Une longue période d’oubli. En 1848, après de longs combats, est votée l’abolition de l’esclavage, en grande partie grâce au combat mené par Victor Schœlcher. Nantes tourne la page mais, entre cynisme et mauvaise conscience, elle est recouverte du manteau du silence et de l’oubli.

Il faut attendre les années 1990 pour que des Nantais entament avec la Municipalité une démarche volontaire pour regarder l’histoire en face. En 1992, avec plus de 400 000 visiteurs, l’exposition « Les Anneaux de la Mémoire » permet de comprendre et d’analyser ces faits historiques.

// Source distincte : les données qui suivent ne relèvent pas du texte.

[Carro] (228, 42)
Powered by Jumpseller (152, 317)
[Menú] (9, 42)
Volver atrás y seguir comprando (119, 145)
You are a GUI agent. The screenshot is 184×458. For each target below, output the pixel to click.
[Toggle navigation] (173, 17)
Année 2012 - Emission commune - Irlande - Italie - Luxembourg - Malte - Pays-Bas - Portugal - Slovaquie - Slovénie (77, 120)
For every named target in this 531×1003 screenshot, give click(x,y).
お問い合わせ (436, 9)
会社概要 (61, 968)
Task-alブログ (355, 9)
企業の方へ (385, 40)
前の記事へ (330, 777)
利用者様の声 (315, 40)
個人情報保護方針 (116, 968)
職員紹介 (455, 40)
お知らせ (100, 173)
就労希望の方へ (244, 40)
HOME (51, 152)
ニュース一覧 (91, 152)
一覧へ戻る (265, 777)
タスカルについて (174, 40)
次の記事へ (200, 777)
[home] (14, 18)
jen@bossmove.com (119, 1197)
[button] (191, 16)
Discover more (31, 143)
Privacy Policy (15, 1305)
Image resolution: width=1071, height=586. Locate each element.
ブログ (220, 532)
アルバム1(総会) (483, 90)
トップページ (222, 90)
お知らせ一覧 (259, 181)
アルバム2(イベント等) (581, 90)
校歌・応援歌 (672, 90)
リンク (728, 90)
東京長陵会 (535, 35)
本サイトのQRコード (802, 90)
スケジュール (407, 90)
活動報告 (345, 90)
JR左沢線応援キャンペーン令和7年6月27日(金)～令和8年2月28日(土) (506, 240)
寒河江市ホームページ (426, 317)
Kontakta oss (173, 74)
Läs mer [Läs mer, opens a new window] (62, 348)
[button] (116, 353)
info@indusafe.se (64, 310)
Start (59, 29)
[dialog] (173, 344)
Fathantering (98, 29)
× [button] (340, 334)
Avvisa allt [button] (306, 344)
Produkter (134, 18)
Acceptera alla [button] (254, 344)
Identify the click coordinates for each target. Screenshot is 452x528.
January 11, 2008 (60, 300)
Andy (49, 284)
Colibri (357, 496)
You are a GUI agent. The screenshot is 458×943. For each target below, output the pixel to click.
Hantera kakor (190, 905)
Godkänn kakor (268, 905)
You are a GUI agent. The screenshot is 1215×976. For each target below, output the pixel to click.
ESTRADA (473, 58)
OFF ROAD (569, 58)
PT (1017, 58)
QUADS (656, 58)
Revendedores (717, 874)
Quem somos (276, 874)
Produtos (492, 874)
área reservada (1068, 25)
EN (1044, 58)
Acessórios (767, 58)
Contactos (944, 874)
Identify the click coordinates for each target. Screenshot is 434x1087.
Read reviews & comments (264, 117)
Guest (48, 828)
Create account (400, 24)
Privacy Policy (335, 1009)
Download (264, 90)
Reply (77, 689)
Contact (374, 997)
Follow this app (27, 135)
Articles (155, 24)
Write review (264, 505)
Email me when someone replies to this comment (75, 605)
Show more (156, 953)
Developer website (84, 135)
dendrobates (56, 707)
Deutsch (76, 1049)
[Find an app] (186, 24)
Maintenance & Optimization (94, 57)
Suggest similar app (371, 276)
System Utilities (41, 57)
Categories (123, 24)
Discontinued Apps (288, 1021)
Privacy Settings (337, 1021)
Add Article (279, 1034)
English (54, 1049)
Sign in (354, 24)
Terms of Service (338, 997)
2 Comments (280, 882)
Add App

Une mémoire assumée et de nouveaux combats pour aujourd’hui et pour demain. Depuis, Nantes poursuit ce chemin de la mémoire retrouvée. En vingt ans, il a été jalonné d’actions locales et internationales : coopération et jumelages avec des villes africaines et sud-américaines, soutien aux associations, organisation du Forum Mondial des Droits de l’Homme, ouverture de salles consacrées à la traite négrière au Musée d’histoire de Nantes, ouverture de l’Institut des Etudes Avancées avec son approche originale des rapports nord-sud, etc. Enfin, en 2012, l’édification du Mémorial en hommage à tous ceux qui ont lutté, qui luttent et lutteront contre l’esclavage, vient clore un cycle et en ouvrir un autre : celui du présent et de l’avenir.